_DESCRIPTION OF THE TASK_.
Turn the lines of these records into a JSON list of strings, one string per line, leaving out the blank lines.
— BEGIN DATASET ENTRIES —
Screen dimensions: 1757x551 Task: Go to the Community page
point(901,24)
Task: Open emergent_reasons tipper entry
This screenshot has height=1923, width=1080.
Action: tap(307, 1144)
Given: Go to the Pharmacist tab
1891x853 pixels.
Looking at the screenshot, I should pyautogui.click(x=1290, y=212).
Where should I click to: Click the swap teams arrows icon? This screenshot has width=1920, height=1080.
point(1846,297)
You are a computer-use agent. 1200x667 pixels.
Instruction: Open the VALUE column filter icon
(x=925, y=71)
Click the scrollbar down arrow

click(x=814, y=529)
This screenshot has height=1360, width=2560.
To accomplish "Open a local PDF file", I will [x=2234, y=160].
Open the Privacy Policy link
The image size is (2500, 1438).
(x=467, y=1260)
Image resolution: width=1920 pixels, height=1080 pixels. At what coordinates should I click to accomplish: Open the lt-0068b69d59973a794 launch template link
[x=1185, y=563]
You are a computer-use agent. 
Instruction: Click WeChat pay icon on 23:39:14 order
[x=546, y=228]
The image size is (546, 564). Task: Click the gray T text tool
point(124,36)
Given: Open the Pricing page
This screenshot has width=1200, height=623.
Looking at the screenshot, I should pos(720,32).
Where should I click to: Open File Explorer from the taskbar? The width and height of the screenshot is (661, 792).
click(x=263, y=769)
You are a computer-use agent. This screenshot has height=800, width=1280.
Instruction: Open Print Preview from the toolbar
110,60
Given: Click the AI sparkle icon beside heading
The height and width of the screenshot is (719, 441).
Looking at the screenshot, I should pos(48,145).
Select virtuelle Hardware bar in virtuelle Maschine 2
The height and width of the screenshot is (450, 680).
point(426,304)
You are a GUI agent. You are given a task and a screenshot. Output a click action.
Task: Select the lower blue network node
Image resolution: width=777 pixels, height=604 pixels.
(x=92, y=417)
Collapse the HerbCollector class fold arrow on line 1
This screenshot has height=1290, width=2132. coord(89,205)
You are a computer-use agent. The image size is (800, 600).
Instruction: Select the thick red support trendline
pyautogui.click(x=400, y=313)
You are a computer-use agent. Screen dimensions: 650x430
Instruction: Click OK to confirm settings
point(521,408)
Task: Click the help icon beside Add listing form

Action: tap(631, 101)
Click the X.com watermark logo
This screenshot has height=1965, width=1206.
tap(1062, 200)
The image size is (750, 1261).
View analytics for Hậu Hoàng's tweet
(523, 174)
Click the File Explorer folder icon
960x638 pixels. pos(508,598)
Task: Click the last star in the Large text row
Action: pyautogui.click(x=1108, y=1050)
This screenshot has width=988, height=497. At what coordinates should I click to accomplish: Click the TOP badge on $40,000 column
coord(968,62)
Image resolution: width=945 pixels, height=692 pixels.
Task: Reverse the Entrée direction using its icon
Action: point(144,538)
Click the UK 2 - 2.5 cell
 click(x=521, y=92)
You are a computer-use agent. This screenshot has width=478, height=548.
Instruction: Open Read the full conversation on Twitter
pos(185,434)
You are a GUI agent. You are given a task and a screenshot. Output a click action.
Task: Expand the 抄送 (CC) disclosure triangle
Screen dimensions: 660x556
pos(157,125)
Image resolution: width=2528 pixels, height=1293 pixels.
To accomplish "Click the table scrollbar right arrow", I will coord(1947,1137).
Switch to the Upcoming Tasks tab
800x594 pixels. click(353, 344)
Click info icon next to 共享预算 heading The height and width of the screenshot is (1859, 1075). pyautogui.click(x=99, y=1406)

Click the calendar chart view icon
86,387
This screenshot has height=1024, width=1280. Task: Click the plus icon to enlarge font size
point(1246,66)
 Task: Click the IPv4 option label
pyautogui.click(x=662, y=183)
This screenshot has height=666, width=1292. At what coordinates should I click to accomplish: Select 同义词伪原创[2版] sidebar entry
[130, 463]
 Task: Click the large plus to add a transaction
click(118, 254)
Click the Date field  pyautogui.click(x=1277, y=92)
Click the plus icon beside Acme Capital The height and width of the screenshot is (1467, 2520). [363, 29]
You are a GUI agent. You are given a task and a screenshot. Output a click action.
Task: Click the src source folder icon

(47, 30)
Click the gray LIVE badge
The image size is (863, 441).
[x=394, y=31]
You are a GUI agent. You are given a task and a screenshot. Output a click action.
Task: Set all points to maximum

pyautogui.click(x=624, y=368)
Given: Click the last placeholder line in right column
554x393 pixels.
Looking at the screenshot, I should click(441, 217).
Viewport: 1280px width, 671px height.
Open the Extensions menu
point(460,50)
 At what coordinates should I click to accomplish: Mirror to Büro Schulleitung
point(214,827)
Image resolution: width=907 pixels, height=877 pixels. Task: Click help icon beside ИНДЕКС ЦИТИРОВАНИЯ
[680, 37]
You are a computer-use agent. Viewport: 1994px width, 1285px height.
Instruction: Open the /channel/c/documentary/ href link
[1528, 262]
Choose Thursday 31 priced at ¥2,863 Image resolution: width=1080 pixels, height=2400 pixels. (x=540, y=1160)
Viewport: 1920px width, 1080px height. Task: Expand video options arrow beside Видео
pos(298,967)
— END DATASET ENTRIES —
_TASK SOLUTION_.
[
  "Screen dimensions: 1757x551 Task: Go to the Community page",
  "point(901,24)",
  "Task: Open emergent_reasons tipper entry",
  "This screenshot has height=1923, width=1080.",
  "Action: tap(307, 1144)",
  "Given: Go to the Pharmacist tab",
  "1891x853 pixels.",
  "Looking at the screenshot, I should pyautogui.click(x=1290, y=212).",
  "Where should I click to: Click the swap teams arrows icon? This screenshot has width=1920, height=1080.",
  "point(1846,297)",
  "You are a computer-use agent. 1200x667 pixels.",
  "Instruction: Open the VALUE column filter icon",
  "(x=925, y=71)",
  "Click the scrollbar down arrow",
  "click(x=814, y=529)",
  "This screenshot has height=1360, width=2560.",
  "To accomplish \"Open a local PDF file\", I will [x=2234, y=160].",
  "Open the Privacy Policy link",
  "The image size is (2500, 1438).",
  "(x=467, y=1260)",
  "Image resolution: width=1920 pixels, height=1080 pixels. At what coordinates should I click to accomplish: Open the lt-0068b69d59973a794 launch template link",
  "[x=1185, y=563]",
  "You are a computer-use agent. ",
  "Instruction: Click WeChat pay icon on 23:39:14 order",
  "[x=546, y=228]",
  "The image size is (546, 564). Task: Click the gray T text tool",
  "point(124,36)",
  "Given: Open the Pricing page",
  "This screenshot has width=1200, height=623.",
  "Looking at the screenshot, I should pos(720,32).",
  "Where should I click to: Open File Explorer from the taskbar? The width and height of the screenshot is (661, 792).",
  "click(x=263, y=769)",
  "You are a computer-use agent. This screenshot has height=800, width=1280.",
  "Instruction: Open Print Preview from the toolbar",
  "110,60",
  "Given: Click the AI sparkle icon beside heading",
  "The height and width of the screenshot is (719, 441).",
  "Looking at the screenshot, I should pos(48,145).",
  "Select virtuelle Hardware bar in virtuelle Maschine 2",
  "The height and width of the screenshot is (450, 680).",
  "point(426,304)",
  "You are a GUI agent. You are given a task and a screenshot. Output a click action.",
  "Task: Select the lower blue network node",
  "Image resolution: width=777 pixels, height=604 pixels.",
  "(x=92, y=417)",
  "Collapse the HerbCollector class fold arrow on line 1",
  "This screenshot has height=1290, width=2132. coord(89,205)",
  "You are a computer-use agent. The image size is (800, 600).",
  "Instruction: Select the thick red support trendline",
  "pyautogui.click(x=400, y=313)",
  "You are a computer-use agent. Screen dimensions: 650x430",
  "Instruction: Click OK to confirm settings",
  "point(521,408)",
  "Task: Click the help icon beside Add listing form",
  "Action: tap(631, 101)",
  "Click the X.com watermark logo",
  "This screenshot has height=1965, width=1206.",
  "tap(1062, 200)",
  "The image size is (750, 1261).",
  "View analytics for Hậu Hoàng's tweet",
  "(523, 174)",
  "Click the File Explorer folder icon",
  "960x638 pixels. pos(508,598)",
  "Task: Click the last star in the Large text row",
  "Action: pyautogui.click(x=1108, y=1050)",
  "This screenshot has width=988, height=497. At what coordinates should I click to accomplish: Click the TOP badge on $40,000 column",
  "coord(968,62)",
  "Image resolution: width=945 pixels, height=692 pixels.",
  "Task: Reverse the Entrée direction using its icon",
  "Action: point(144,538)",
  "Click the UK 2 - 2.5 cell",
  " click(x=521, y=92)",
  "You are a computer-use agent. This screenshot has width=478, height=548.",
  "Instruction: Open Read the full conversation on Twitter",
  "pos(185,434)",
  "You are a GUI agent. You are given a task and a screenshot. Output a click action.",
  "Task: Expand the 抄送 (CC) disclosure triangle",
  "Screen dimensions: 660x556",
  "pos(157,125)",
  "Image resolution: width=2528 pixels, height=1293 pixels.",
  "To accomplish \"Click the table scrollbar right arrow\", I will coord(1947,1137).",
  "Switch to the Upcoming Tasks tab",
  "800x594 pixels. click(353, 344)",
  "Click info icon next to 共享预算 heading The height and width of the screenshot is (1859, 1075). pyautogui.click(x=99, y=1406)",
  "Click the calendar chart view icon",
  "86,387",
  "This screenshot has height=1024, width=1280. Task: Click the plus icon to enlarge font size",
  "point(1246,66)",
  " Task: Click the IPv4 option label",
  "pyautogui.click(x=662, y=183)",
  "This screenshot has height=666, width=1292. At what coordinates should I click to accomplish: Select 同义词伪原创[2版] sidebar entry",
  "[130, 463]",
  " Task: Click the large plus to add a transaction",
  "click(118, 254)",
  "Click the Date field  pyautogui.click(x=1277, y=92)",
  "Click the plus icon beside Acme Capital The height and width of the screenshot is (1467, 2520). [363, 29]",
  "You are a GUI agent. You are given a task and a screenshot. Output a click action.",
  "Task: Click the src source folder icon",
  "(47, 30)",
  "Click the gray LIVE badge",
  "The image size is (863, 441).",
  "[x=394, y=31]",
  "You are a GUI agent. You are given a task and a screenshot. Output a click action.",
  "Task: Set all points to maximum",
  "pyautogui.click(x=624, y=368)",
  "Given: Click the last placeholder line in right column",
  "554x393 pixels.",
  "Looking at the screenshot, I should click(441, 217).",
  "Viewport: 1280px width, 671px height.",
  "Open the Extensions menu",
  "point(460,50)",
  " At what coordinates should I click to accomplish: Mirror to Büro Schulleitung",
  "point(214,827)",
  "Image resolution: width=907 pixels, height=877 pixels. Task: Click help icon beside ИНДЕКС ЦИТИРОВАНИЯ",
  "[680, 37]",
  "You are a computer-use agent. Viewport: 1994px width, 1285px height.",
  "Instruction: Open the /channel/c/documentary/ href link",
  "[1528, 262]",
  "Choose Thursday 31 priced at ¥2,863 Image resolution: width=1080 pixels, height=2400 pixels. (x=540, y=1160)",
  "Viewport: 1920px width, 1080px height. Task: Expand video options arrow beside Видео",
  "pos(298,967)"
]